▶ _Quoted text_:
* * * * *

Holoviews verion: 1.14.4
Datashader version: 0.12.1


In [5]:
# Ignore all warnings
import warnings
warnings.filterwarnings('ignore')

### 3.0 Data Sample

The data in the following example we will query the catalogs usig the TAP service to obtain a sample of data. The data sample will be updated to select an interesting region once the notebook is fully converted. 

#### 3.1 Create the Rubin TAP Service client

In [1]:
from rubin_jupyter_utils.lab.notebook import get_tap_service, retrieve_query
service = get_tap_service()
assert service is not None

Patching auth into notebook.base.handlers.IPythonHandler(notebook.base.handlers.AuthenticatedHandler) -> IPythonHandler(jupyterhub.singleuser.mixins.HubAuthenticatedHandler, notebook.base.handlers.AuthenticatedHandler)


#### Query the DP0.1 catalogs

In [2]:
# Define our reference position on the sky and cone radius in arcseconds
c1 = SkyCoord(ra=62.0*u.degree, dec=-37.0*u.degree, frame='icrs')
radius = 360 * u.arcsec

NameError: name 'SkyCoord' is not defined

In [None]:
# Prepsre the query
query = "SELECT obj.objectId, obj.ra, obj.dec, obj.mag_g, obj.mag_r, " \
        " obj.mag_i, obj.mag_g_cModel, obj.mag_r_cModel, obj.mag_i_cModel," \
        "obj.psFlux_g, obj.psFlux_r, obj.psFlux_i, obj.cModelFlux_g, " \
        "obj.cModelFlux_r, obj.cModelFlux_i, obj.tract, obj.patch, " \
        "obj.extendedness, obj.good, obj.clean, " \
        "truth.mag_r as truth_mag_r, truth.match_objectId, "\
        "truth.flux_g, truth.flux_r, truth.flux_i, truth.truth_type, " \
        "truth.match_sep, truth.is_variable " \
        "FROM dp01_dc2_catalogs.object as obj " \
        "JOIN dp01_dc2_catalogs.truth_match as truth " \
        "ON truth.match_objectId = obj.objectId " \
        "WHERE CONTAINS(POINT('ICRS', obj.ra, obj.dec),CIRCLE('ICRS', " \
        + str(c1.ra.value) + ", " + str(c1.dec.value) + ", " \
        + str(radius.to(u.deg).value) + " )) = 1 " \
        "AND truth.match_objectid >= 0 "\
        "AND truth.is_good_match = 1"

* * * * *

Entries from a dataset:
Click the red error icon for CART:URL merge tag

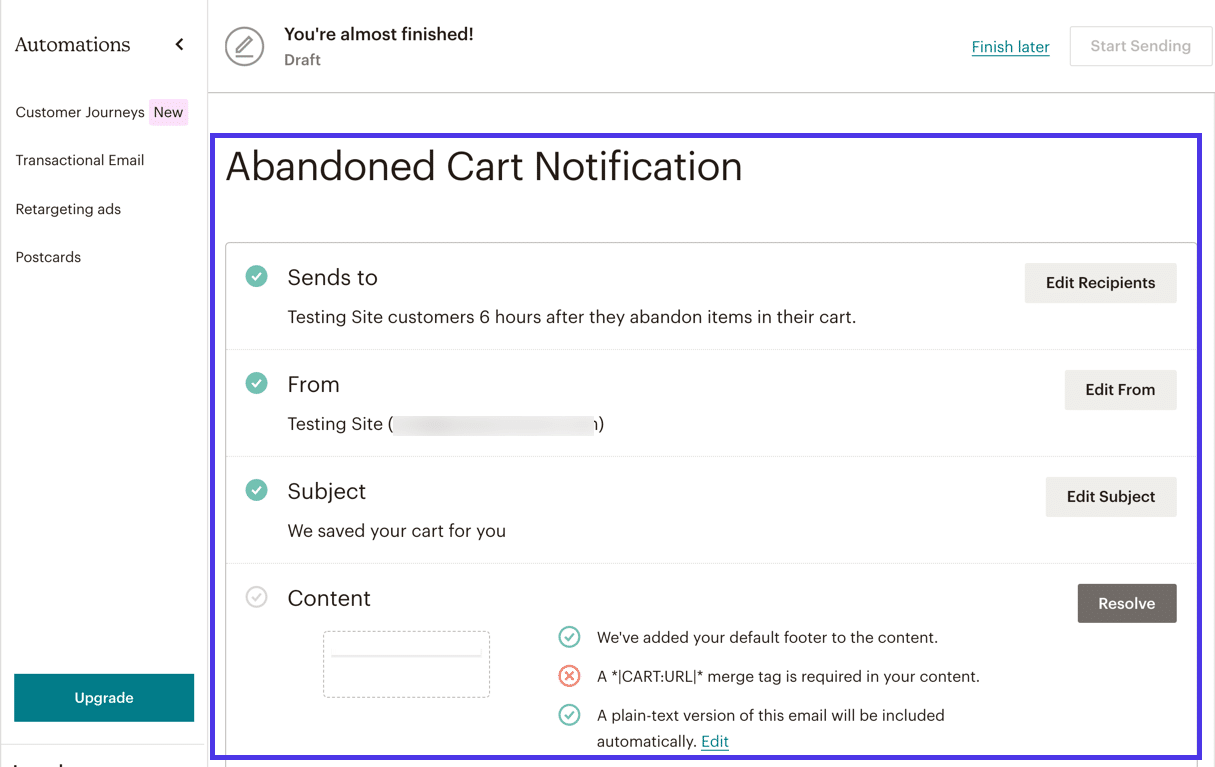tap(569, 676)
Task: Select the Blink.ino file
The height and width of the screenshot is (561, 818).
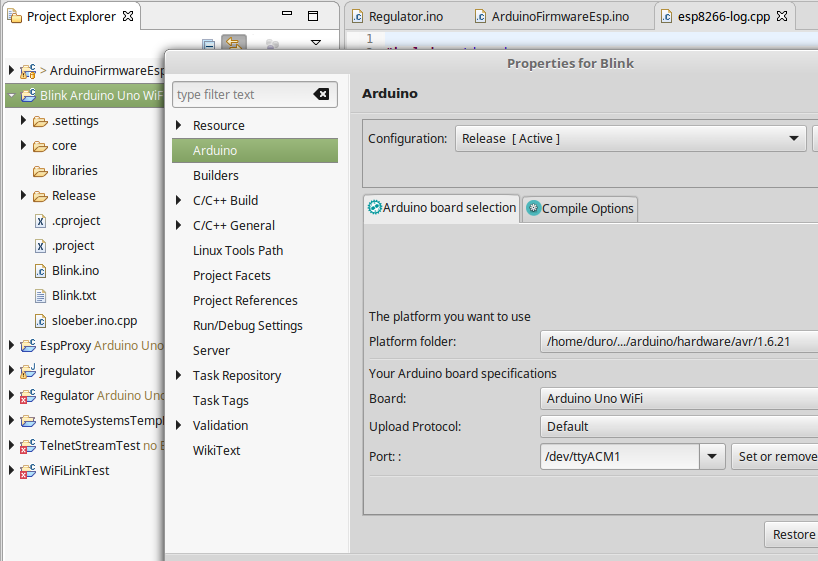Action: (x=75, y=270)
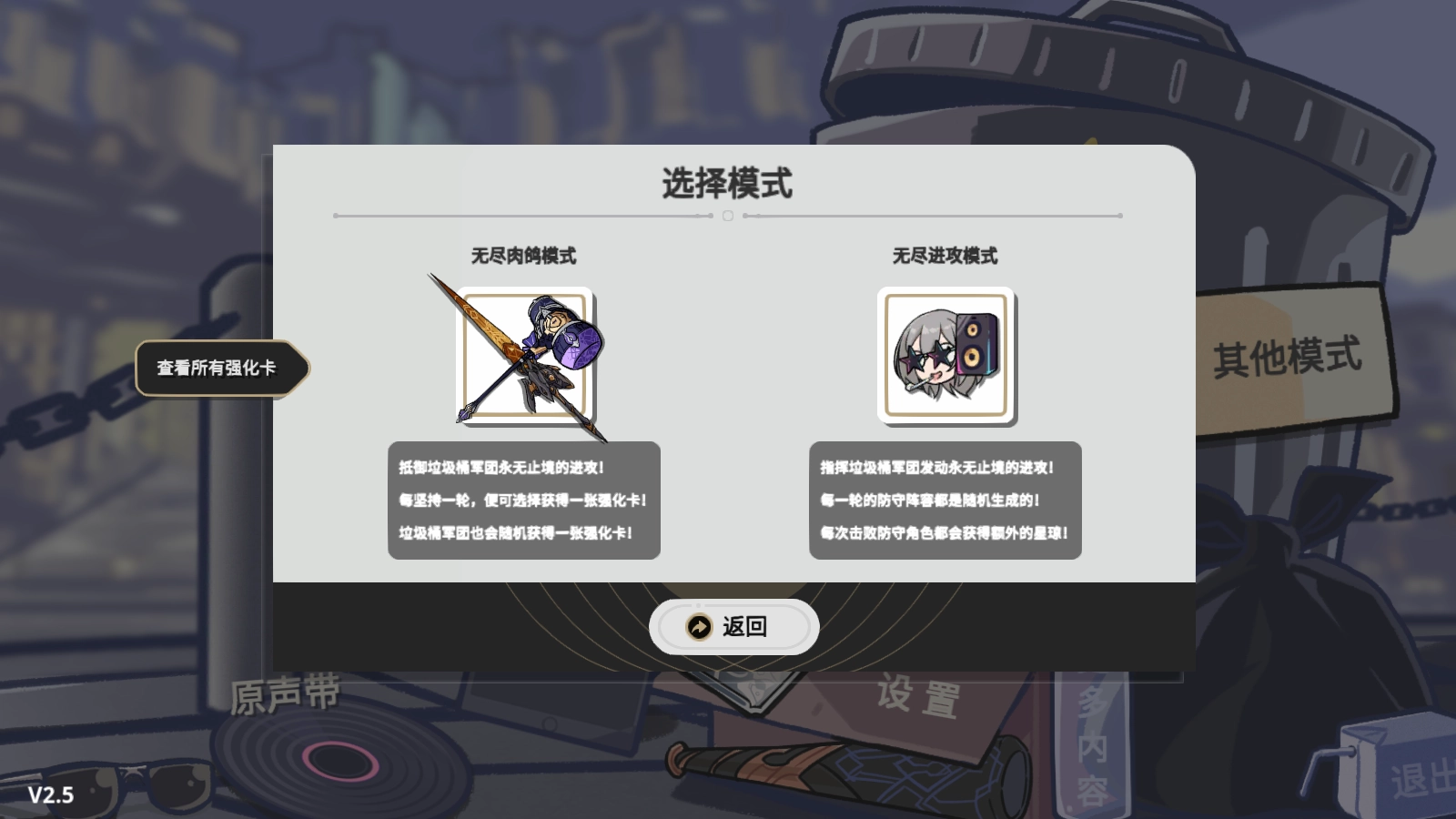This screenshot has width=1456, height=819.
Task: Click the 返回 button
Action: [x=734, y=627]
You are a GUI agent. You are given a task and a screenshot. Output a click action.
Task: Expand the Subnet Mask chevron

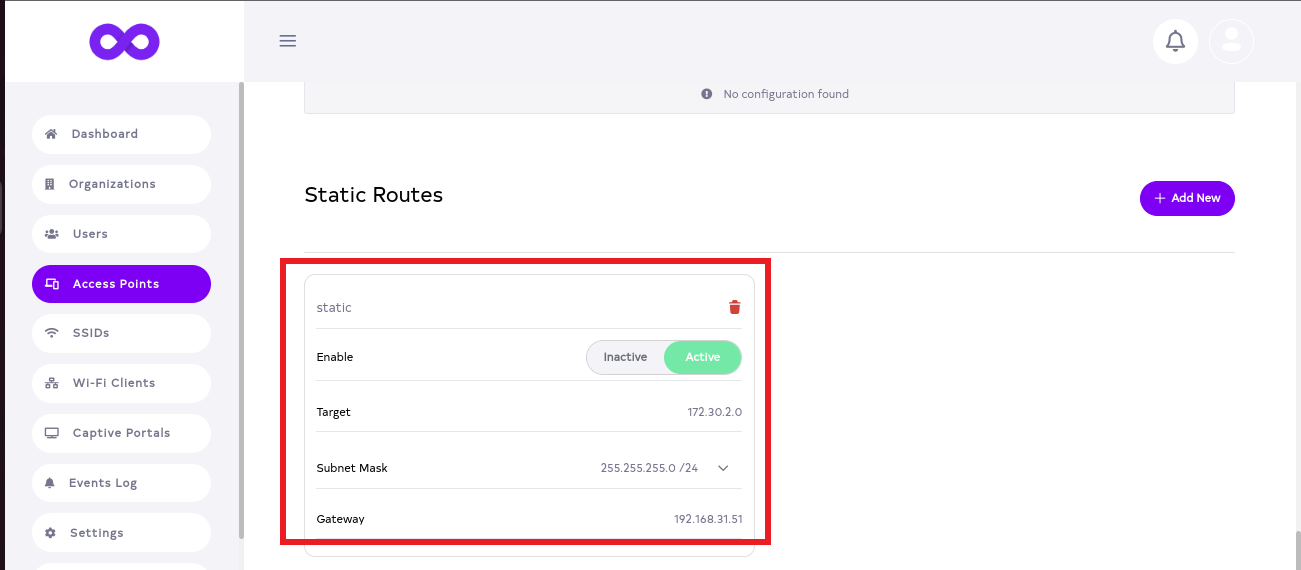[723, 468]
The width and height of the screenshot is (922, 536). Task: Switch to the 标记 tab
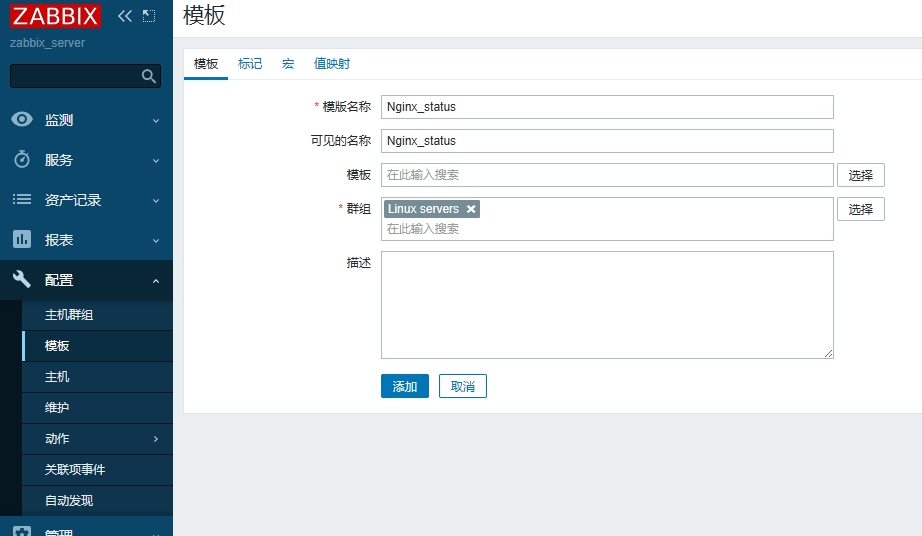(x=250, y=64)
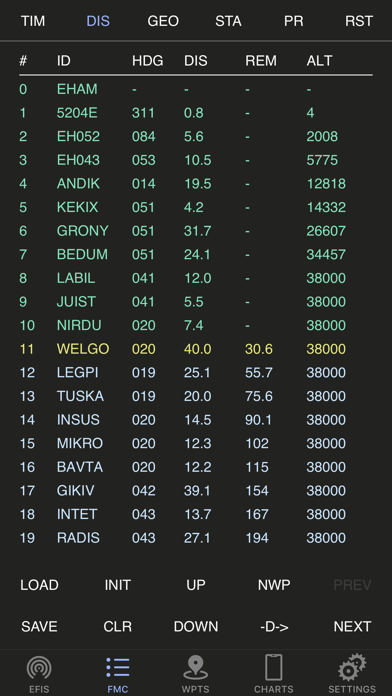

* * * * *

▶ _Things to do_:
**A.** List every column that the query in the notebook excerpt selects from the truth table.
**B.** Answer these questions about the notebook excerpt:
(i) Which Datashader version is given?
(ii) What cone radius, in arcseconds, is set for the query?
(iii) What error is shown after the cell that defines the reference position?
**C.** Pick up the notebook excerpt where it stops and carry it forward.

▶ _Expected results_:
**A.** truth.mag_r (as truth_mag_r), truth.match_objectId, truth.flux_g, truth.flux_r, truth.flux_i, truth.truth_type, truth.match_sep, truth.is_variable

**B.**
(i) 0.12.1
(ii) 360
(iii) NameError: name 'SkyCoord' is not defined

**C.**
### 4.0 Brushing and linking between scatter plots with Bokeh

First, an example with brushing and linking between two panels showing different repsentations of the same dataset. A selection applied to either panel will highlight the selected points in the other panel.

Based on http://bokeh.pydata.org/en/latest/docs/user_guide/interaction/linking.html#linked-brushing 

In [184]:
# Convert the results to a pandas dataframe
data = results.to_table().to_pandas()

# Spatially centre the data around the mean value
ra_target, dec_target = np.mean(data['ra']), np.mean(data['dec'])
# print(ra_target, ", ", dec_target)

# create a column data source for the plots to share
col_data =dict(x0=data['ra'] - ra_target,
               y0=data['dec'] - dec_target,
               x1=data['mag_g'] - data['mag_r'],
               y1=data['mag_g'],
               ra=data['ra'],
               dec=data['dec']
              )
source = ColumnDataSource(data = col_data)
source.data['objectId']=data['objectId']
# print(source.data)

print(np.min(source.data['x0']))

-0.30221304540002336


In [169]:
# Create a custom hover tool on both panels
hover_left = HoverTool(tooltips=[("(RA,DEC)", "(@ra, @dec)"),
                                 ("(g-r,g)", "(@x1, @y1)"),
                                 ("ObjectId", "@objectId")])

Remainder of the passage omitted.